**Excerpt provided:**
══════

Here are some measures I've come across, and these would not just improve the air quality but also help stabilize Delhi's temperature (there is a reason why it's so extreme hot and extreme cold right now) and reduce the incidence of widespread flooding of roads that happen immediately after rains: Of course, these measures apply equally to Pune also, esp for people who have to pass through junctions like Swargate daily.
We should consider the fact that clean air isn't a factory produce and so we ought to treat it a bit more holistically than.. say, roads or mobile phones. One cannot get more clean air by commissioning more man-made machines.. in fact the opposite happens.So it's necessary for us to step out of our regular industrialized, monetized, macho, merit-based paradigm and get a little more feminine, holistic when it comes to environmental factors like air. Just putting that on the table, in case underlying assumptions were ignoring it.

══════

**Given request A:** Please decide whether each statement agrees with the passage on Delhi's air quality, answering yes or no and quoting the deciding words: (i) the measures are said to apply to Pune as well; (ii) more clean air can be obtained by commissioning more machines; (iii) Swargate is named as a junction people pass through daily.
**Given request B:** According to the passage on Delhi's air quality, what two benefits besides better air would the measures bring?
**Given request C:** Carry on writing the passage on Delhi's air quality from its final sentence.
The records are separate material and have no connection to the passage on Delhi's air quality.

══════

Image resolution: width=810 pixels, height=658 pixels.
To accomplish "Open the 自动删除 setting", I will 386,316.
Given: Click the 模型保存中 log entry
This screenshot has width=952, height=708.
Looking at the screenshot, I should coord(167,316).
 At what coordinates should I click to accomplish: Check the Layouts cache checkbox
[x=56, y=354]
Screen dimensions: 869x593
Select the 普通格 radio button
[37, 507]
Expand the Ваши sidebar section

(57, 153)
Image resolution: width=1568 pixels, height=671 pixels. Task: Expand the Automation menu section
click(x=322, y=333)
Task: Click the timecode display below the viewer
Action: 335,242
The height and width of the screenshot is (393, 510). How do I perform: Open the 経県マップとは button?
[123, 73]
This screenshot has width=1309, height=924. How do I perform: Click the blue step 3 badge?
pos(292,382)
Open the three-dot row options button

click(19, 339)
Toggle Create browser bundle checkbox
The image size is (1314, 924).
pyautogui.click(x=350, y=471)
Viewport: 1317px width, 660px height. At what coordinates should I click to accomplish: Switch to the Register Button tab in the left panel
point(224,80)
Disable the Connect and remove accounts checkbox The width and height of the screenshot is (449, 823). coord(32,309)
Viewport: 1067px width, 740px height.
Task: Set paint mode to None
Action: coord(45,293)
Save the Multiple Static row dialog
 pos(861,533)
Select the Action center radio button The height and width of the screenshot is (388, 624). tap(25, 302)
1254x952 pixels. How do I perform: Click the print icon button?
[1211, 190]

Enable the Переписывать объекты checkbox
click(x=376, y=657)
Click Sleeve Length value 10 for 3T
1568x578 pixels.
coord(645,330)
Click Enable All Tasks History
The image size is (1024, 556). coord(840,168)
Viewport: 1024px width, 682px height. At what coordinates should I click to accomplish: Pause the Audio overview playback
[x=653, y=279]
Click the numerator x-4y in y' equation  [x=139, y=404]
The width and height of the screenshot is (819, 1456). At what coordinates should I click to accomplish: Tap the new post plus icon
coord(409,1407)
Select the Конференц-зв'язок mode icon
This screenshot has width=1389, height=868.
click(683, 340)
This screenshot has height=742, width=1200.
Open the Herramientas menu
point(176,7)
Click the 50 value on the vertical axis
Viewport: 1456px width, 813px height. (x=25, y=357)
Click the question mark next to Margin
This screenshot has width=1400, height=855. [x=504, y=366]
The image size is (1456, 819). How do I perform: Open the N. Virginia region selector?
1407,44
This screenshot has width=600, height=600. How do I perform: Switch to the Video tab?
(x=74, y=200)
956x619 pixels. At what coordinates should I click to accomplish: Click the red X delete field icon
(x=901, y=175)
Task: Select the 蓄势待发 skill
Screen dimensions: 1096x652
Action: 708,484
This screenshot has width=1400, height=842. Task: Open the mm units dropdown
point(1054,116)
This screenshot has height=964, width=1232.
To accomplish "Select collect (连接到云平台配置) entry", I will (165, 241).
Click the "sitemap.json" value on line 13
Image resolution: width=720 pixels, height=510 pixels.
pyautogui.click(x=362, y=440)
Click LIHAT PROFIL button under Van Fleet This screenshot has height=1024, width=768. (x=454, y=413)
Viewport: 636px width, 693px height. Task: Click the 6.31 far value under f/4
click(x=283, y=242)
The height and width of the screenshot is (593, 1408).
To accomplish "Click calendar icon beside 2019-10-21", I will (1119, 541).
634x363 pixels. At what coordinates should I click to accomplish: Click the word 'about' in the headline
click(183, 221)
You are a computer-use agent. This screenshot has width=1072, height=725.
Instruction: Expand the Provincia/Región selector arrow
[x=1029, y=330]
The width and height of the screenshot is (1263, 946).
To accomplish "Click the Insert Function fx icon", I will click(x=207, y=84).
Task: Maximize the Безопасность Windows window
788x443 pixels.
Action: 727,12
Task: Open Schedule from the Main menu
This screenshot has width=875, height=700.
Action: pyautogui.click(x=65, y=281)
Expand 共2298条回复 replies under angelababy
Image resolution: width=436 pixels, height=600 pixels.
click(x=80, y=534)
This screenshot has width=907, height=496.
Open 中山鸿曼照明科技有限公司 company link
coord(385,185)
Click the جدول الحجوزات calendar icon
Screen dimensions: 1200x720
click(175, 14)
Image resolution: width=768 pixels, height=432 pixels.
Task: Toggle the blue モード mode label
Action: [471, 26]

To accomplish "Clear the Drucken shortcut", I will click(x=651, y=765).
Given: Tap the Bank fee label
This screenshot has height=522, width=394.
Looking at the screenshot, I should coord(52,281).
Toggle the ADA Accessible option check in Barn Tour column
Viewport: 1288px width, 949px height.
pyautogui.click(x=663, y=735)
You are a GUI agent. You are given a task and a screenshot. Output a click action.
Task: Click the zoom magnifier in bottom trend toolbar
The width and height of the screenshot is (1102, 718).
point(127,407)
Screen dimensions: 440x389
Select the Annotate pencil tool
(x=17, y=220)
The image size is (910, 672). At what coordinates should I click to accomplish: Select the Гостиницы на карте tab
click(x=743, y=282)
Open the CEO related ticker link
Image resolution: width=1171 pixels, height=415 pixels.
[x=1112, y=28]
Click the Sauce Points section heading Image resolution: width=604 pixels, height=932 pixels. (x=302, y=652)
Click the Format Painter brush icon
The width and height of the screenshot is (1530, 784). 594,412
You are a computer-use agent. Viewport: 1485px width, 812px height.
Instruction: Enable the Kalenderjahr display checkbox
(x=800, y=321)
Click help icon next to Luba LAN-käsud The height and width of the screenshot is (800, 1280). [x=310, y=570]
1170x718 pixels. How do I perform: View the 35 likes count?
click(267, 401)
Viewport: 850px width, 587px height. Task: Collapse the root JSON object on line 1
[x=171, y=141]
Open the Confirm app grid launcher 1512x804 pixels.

══════

**Task result A:**
(i) Yes: "these measures apply equally to Pune also"
(ii) No: "One cannot get more clean air by commissioning more man-made machines.. in fact the opposite happens."
(iii) Yes: "esp for people who have to pass through junctions like Swargate daily"

**Task result B:** They would help stabilize Delhi's temperature and reduce the widespread flooding of roads right after rains.

**Task result C:**
1. Smart Greenery:
Rooftop solar panels laane se pehle green roofs laane chahiye! Cheaper. easier to implement, abundant cheap labour availability to get it done at mass scale, and giving so much more benefits. And no need to bother watering them... simply plant and let monsoons supply the water, let it dry off in dry season.. that will in turn contribute biomass for heating / gas / feedstock.2. Going the whole nine yards and actually putting serious taxpayer money into promoting and enabling bicycles, cycle-rickshaws, electric rickshaw. Bike-share program had been started in DU areas.. pushing that further. Govt buying cycles and distributing to all mohalla sabhas / RWAs. If they lie idle then let them.. some poor chaps will buy them second-hand, or steal them in some months time and start using them! Bringing in unions, benefits like pensions, healthcare, group insurance for cycle rickshaw drivers. Parisar, CSE and other groups' analysis of how large sections of transport budget have been dedicated to the minority car-users in the city, can contribute a good deal to these efforts by making a case that if we don't mind spending Rs.1000 cr to help car users get to work 20 mins faster, then we should honestly have no issues whatsoever with spending Rs.50 crore on 1 lakh good quality bicycles. Take a look at the budget book : you'll find Rs.50 crore spent on seriously useless things. Can simply redirect. And remember : scams and pilfering can only happen in centralized, high-value high-margin expenditures like cement roads and flyovers and computers. With bicycles, it's physically impossible for govt babus / netas to do any sizeable scam. Aur reselling agar hoti bhi hai, at least someone will use the cycles and not emit pollutants in the process! Objective achieved.
3. Innovative ways of curtailing car use. In Paris, for example, cars with odd or even numbered plates aren't being allowed to use certain areas on certain days of the week. Here in Pune we have P1-P2 system for parking.. imagine extending that to number-plates! Other than that, the ongoing Happy Streets initiative in Pune is a great way to build collective support for car-free zones.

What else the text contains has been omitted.